Shock deformation confirms the impact origin for the Cerro do Jarau, Rio Grande do Sul, Brazil, structure

1,2Wolf Uwe Reimold, 3Alvaro Penteado Crósta, 2,4Maximilian Hasch, 2,5Astrid Kowitz, 1Natalia Hauser,6Joana Paula Sanchez, 7Luiz Sergio Amarante Simões, 2,3Grace Juliana de Oliveira, 2Patrice T. Zaag
Meteoritics & Planetary Science (in Press) Link to Article [https://doi.org/10.1111/maps.13233]

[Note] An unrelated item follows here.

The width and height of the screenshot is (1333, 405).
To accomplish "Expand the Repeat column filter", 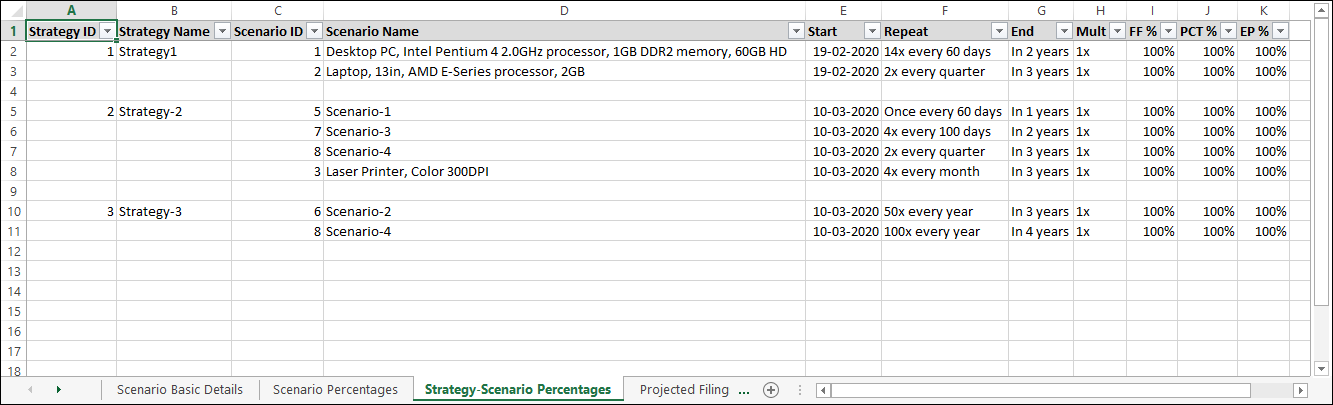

1Geochronology Laboratory, Institute of Geosciences, University of Brasilia, , Brasilia, DF, CEP 70910 900 Brazil
2Museum für Naturkunde—Leibniz Institute for Evolution and Biodiversity Science, , 10115 Berlin, Germany
3 Institute, State University of Campinas, UNICAMP, , Campinas, SP, Brazil
4 of Geosciences, University of the Witwatersrand, , Johannesburg, 2050 South Africa
5Bundesanstalt für Materialforschung und –prüfung (BAM), , 12205 Berlin, Germany
6 of Science and Technology, Goiás Federal University, , Goiânia, GO, Brazil
7Department of Petrology and Metallogeny, São Paulo State University, , Rio Claro, SP, Brazil
Published by arrangement with John Wiley & Sons

Cerro do Jarau is a conspicuous, circular morpho‐structural feature in Rio Grande do Sul State (Brazil), with a central elevated core in the otherwise flat “Pampas” terrain typical for the border regions between Brazil and Uruguay. The structure has a diameter of approximately 13.5 km. It is centered at 30o12′S and 56o32′W and was formed on basaltic flows of the Cretaceous Serra Geral Formation, which is part of the Paraná‐Etendeka Large Igneous Province (LIP), and in sandstones of the Botucatu and Guará formations. The structure was first spotted on aerial photographs in the 1960s. Ever since, its origin has been debated, sometimes in terms of an endogenous (igneous) origin, sometimes as the result of an exogenous (meteorite impact) event. In recent years, a number of studies have been conducted in order to investigate its nature and origin. Although the results have indicated a possible impact origin, no conclusive evidence could be produced. The interpretation of an impact origin was mostly based on the morphological characteristics of the structure; geophysical data; as well as the occurrence of different breccia types; extensive deformation/silicification of the rocks within the structure, in particular the sandstones; and also on the widespread occurrence of low‐pressure deformation features, including some planar fractures (PFs). A detailed optical microscopic analysis of samples collected during a number of field campaigns since 2007 resulted in the disclosure of a large number of quartz grains from sandstone and monomict arenite breccia from the central part of the structure with PFs and feather features (FFs), as well as a number of quartz grains exhibiting planar deformation features (PDFs). While most of these latter grains only carry a single set of PDFs, we have observed several with two sets, and one grain with three sets of PDFs. Consequently, we here propose Cerro do Jarau as the seventh confirmed impact structure in Brazil. Cerro do Jarau, together with Vargeão Dome (Santa Catalina state) and Vista Alegre (Paraná State), is one of very few impact structures on Earth formed in basaltic rocks.